Riporti il passo dell'articolo sugli affitti in Spagna che comincia con "Gli allarmi arrivano" e termina con "le abitazioni locate.", sostituendo "fondi avvoltoio" con "fondi speculativi".

▶ _Estratto del documento_
-- -- --

Gli spagnoli destinano già metà dello stipendio all’affitto, secondo uno studio

La retribuzione media calcolata da uno studio di un portale immobiliare è aumentata di 12 punti percentuali dal 2019. La Comunità di Madrid e la Catalogna, con il 70% dello stipendio destinato a questo scopo, guidano la classifica per comunità autonome.

Le evidenze della crisi abitativa che attraversa la Spagna sono sotto gli occhi di tutti. Nel mercato degli affitti, l’aumento cumulato dal 2022 sfiora il 30% secondo il CIS, mentre la costruzione di nuovi edifici – dati PwC – è ai minimi dal 2010, con una media di 83.000 abitazioni l’anno rispetto alle 315.000 registrate in media tra il 1970 e il 2010. Inoltre, il patrimonio di edilizia residenziale pubblica è chiaramente insufficientesecondo la Banca di Spagna: tra l’1,5% e il 3,3% del totale, contro una media del 9,3% nell’UE.

Gli allarmi arrivano ormai anche dallo stesso settore immobiliare, molto criticato da piattaforme come il Sindicato de Inquilinas per non adottare misure incisive contro i fondi avvoltoio o contro gli sfratti di persone vulnerabili. Il portale Fotocasa, intermediario nella compravendita, stima che gli spagnoli che vivono in affitto abbiano speso in media nel 2025 il 50% del proprio stipendio per le abitazioni locate.

Questi dati, calcolati a partire dagli stipendi medi delle offerte di lavoro sulla piattaforma InfoJobs (una radiografia poco realistica), sono più alti rispetto a quelli di altri studi simili. Il laboratorio di idee Funcas (fonte in spagnolo) ritiene che i giovani, uno dei gruppi più penalizzati, destinino intorno al 35% del proprio budget: sono ancora due punti in più rispetto al limite massimo che gli economisti consigliano per queste spese, cioè un terzo dello stipendio al massimo.

Fotocasa calcola che la quota di stipendio medio destinata all’affitto sia passata dal 38% nel 2019 al 50% nel 2025, tenendo conto però delle disparità tra comunità autonome: dal 29% stimato per i residenti in Estremadura fino al 71% per quelli di Madrid. I dati sono coerenti anche per il resto della classifica delle comunità autonome: a pagare di più restano le solite aree, cioè i Paesi Baschi, gli arcipelaghi canario e balearico, la Catalogna e la Comunità Valenciana.

Dall’altro lato, le province in cui i residenti destinano la quota minore del reddito lordo al pagamento dell’affitto sono Jaén (23%), Teruel (25%), Cáceres (27%), Ciudad Real (28%), Albacete (29%), Ourense (29%), Badajoz (29%), Córdoba (29%), Palencia (30%) e Castellón (31%).

-- -- --

(Righe estratte da un dataset)
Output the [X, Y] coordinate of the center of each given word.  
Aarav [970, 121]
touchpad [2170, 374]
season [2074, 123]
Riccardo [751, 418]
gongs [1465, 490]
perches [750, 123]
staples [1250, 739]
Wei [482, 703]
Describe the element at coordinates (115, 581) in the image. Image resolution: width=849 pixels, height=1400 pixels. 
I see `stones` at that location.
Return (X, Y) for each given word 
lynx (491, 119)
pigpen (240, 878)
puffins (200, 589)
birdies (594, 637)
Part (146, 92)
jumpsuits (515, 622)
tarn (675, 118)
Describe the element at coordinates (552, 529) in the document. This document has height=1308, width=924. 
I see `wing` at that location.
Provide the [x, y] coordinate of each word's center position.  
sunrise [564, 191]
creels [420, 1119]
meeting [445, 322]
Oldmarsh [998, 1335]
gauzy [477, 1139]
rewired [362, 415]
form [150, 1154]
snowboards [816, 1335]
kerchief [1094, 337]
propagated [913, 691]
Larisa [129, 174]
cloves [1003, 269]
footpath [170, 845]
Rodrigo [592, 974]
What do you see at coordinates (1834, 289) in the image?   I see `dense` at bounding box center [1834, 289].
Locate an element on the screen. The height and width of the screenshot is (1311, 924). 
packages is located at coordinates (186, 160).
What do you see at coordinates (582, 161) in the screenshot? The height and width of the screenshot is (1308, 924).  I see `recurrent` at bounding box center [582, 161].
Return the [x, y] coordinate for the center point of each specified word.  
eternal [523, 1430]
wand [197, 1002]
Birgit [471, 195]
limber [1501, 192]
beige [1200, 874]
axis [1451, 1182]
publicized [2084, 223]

-- -- --

▶ _Soluzione del compito_
Gli allarmi arrivano ormai anche dallo stesso settore immobiliare, molto criticato da piattaforme come il Sindicato de Inquilinas per non adottare misure incisive contro i fondi speculativi o contro gli sfratti di persone vulnerabili. Il portale Fotocasa, intermediario nella compravendita, stima che gli spagnoli che vivono in affitto abbiano speso in media nel 2025 il 50% del proprio stipendio per le abitazioni locate.